→ **Directions for this task**
Search the data below for the string "computer" and copy all lines where it shows up.

::::::

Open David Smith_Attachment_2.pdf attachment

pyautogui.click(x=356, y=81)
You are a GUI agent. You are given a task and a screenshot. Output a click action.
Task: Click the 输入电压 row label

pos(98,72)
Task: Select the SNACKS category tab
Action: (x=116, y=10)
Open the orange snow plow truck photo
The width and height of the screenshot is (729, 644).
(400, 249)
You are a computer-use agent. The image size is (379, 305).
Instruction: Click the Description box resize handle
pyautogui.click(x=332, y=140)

::::::

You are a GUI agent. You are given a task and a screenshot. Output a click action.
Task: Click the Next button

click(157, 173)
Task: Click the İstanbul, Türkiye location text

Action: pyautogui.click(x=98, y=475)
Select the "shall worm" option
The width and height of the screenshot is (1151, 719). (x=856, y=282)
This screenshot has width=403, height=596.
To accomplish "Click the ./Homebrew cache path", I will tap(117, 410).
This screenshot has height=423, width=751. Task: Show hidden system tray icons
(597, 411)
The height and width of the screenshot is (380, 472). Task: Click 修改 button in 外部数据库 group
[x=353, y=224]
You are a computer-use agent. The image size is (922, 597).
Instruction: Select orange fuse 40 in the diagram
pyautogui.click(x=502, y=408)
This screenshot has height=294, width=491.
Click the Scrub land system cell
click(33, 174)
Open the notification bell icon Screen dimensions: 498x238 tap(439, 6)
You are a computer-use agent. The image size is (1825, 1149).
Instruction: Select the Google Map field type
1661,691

::::::

→ **Answer for this exercise**
You are a computer-use agent. The image size is (379, 305).
You are a computer-use agent. The image size is (922, 597).
You are a computer-use agent. The image size is (1825, 1149).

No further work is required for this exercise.